I was not aware that netlify will not serve .shtml files before I signed up.
I have hundreds of pages that end in .shtml which only displays static html content. I can rename these to html extension, but then I’m going to lose my SEO traffic on the shtml extensions I’ve built up over the years.
Can’t I do something so that netlify still serves these shtml pages as static html? Can someone advise what I should do, thanks.
The only “bothersome” part of this setup is if you have lots of index.shtml files with links pointing to things like /foo or /foo/ (where /foo/index.shtml is implied) where you might end up with loads of rules in _headers. Let us know if this might get you on the right track at least!
Long answer, if you’re willing to do a little work now to future-proof your website, yes.
If you post a file – say, index.shtml – to Netlify and attempt to visit it, Netlify will offer you the option of downloading that file but will not display it.
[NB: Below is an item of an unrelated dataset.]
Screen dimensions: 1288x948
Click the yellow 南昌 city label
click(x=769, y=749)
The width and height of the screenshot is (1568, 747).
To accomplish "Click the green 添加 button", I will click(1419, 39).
Therefore you need to convert from SHTML to HTML.
(It wouldn’t be a bad idea at this point to have canonical tags in the heads of each of your HTML files.)
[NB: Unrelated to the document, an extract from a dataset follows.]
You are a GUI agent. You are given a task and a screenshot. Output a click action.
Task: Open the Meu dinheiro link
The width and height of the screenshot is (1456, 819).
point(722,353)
Once you have the HTML version of your entire site, then you need to generate a list of every SHTML filename (including the path) and its corresponding HTML filename (including the path), and construct a _redirects file to tell bots and other visitors how to get to the new HTML version from URLs that point to the old SHTML version.
(It wouldn’t be a bad idea at this point to create either a sitemap.xml file, a sitemap.txt file, or both and register them with Google, Bing, etc., so everyone knows about the new filenames.)
With each file using its new HTML extension and your _redirects file pointing visitors to the HTML content that corresponds with the old SHTML files, you should be golden.